### Exercise description
Return each line of the entries that holds the string "option".

· · · · ·

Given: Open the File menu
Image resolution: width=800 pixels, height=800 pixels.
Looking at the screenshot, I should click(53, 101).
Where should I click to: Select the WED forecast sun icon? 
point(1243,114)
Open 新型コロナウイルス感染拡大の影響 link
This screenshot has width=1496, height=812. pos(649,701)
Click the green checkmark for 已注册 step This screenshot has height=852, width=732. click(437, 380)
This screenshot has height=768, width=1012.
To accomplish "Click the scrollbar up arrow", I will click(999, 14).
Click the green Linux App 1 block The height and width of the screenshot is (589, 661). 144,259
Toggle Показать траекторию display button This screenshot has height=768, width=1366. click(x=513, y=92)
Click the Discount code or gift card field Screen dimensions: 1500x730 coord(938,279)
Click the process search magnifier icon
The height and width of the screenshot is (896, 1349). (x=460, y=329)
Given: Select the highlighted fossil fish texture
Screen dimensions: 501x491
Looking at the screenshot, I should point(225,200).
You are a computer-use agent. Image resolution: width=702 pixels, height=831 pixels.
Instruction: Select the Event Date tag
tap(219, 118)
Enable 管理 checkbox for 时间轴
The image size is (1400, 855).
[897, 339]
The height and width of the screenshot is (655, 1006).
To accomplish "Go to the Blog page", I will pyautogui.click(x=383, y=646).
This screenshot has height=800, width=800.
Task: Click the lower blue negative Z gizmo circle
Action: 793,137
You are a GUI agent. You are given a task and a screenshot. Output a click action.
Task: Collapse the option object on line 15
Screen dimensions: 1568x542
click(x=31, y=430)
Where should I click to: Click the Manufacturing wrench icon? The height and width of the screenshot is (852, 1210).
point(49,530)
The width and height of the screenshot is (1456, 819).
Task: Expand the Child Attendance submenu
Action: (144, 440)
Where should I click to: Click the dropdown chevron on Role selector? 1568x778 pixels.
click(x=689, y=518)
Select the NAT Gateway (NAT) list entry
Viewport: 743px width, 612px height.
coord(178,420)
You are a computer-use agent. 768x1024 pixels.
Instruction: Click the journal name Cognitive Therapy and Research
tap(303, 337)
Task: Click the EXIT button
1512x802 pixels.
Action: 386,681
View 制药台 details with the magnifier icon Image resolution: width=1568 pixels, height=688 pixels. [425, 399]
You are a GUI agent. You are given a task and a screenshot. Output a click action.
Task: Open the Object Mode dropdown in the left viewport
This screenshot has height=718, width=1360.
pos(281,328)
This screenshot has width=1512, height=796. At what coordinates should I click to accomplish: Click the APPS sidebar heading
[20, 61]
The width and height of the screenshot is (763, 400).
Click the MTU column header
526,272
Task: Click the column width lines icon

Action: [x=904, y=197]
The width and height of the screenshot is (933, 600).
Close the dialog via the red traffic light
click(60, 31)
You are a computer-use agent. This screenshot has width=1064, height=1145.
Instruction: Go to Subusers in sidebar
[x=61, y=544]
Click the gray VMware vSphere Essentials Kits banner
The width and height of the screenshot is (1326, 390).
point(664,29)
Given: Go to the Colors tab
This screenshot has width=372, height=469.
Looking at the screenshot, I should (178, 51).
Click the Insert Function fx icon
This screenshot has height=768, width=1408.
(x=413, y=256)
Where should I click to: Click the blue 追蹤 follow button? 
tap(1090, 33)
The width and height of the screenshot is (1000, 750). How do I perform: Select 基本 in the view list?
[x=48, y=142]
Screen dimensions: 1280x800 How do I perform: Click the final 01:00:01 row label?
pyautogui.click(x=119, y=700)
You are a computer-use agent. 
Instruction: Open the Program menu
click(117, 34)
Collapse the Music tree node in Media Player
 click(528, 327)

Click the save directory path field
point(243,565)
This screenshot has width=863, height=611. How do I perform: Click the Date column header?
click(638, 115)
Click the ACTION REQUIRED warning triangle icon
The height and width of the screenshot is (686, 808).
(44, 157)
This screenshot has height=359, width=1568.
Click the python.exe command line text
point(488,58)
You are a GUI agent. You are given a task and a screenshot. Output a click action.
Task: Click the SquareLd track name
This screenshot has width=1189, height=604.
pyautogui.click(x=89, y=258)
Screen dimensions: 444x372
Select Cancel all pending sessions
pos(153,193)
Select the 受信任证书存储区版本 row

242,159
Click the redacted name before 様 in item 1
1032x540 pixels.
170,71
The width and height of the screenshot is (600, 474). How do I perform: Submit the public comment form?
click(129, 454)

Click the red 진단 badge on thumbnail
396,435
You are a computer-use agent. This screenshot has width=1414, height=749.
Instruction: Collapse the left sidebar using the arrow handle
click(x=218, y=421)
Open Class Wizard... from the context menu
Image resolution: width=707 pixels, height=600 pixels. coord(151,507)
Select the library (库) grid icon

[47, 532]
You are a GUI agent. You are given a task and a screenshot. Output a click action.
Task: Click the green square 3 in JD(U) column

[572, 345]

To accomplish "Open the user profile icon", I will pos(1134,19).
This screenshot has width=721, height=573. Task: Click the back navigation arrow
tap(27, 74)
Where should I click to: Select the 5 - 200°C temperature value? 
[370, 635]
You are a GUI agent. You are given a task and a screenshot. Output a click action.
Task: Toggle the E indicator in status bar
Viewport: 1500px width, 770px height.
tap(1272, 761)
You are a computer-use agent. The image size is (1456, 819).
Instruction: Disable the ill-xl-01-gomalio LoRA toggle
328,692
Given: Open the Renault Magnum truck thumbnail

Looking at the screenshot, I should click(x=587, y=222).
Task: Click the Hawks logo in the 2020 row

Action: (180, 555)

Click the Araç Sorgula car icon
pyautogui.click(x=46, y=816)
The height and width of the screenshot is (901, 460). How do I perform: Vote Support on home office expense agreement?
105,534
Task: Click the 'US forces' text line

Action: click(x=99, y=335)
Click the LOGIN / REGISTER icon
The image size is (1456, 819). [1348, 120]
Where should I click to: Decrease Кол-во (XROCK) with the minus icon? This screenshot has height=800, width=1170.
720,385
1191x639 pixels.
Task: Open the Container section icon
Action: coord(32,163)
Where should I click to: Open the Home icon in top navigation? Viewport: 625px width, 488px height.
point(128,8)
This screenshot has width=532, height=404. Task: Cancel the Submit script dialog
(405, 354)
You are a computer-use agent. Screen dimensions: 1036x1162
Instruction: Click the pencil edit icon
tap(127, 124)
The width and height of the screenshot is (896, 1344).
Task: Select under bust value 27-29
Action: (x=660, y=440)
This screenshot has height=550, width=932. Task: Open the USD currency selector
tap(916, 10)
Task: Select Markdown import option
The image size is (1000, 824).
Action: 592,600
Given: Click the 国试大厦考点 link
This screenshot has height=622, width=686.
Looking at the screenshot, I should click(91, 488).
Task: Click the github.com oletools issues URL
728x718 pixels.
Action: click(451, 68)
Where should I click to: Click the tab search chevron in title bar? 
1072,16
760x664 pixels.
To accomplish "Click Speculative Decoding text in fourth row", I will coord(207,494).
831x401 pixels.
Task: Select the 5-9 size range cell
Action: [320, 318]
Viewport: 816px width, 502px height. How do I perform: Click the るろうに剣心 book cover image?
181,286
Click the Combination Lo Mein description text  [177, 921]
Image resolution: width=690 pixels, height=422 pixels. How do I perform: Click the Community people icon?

· · · · ·

### Solution to the exercise
Task: Collapse the option object on line 15
Task: Select Markdown import option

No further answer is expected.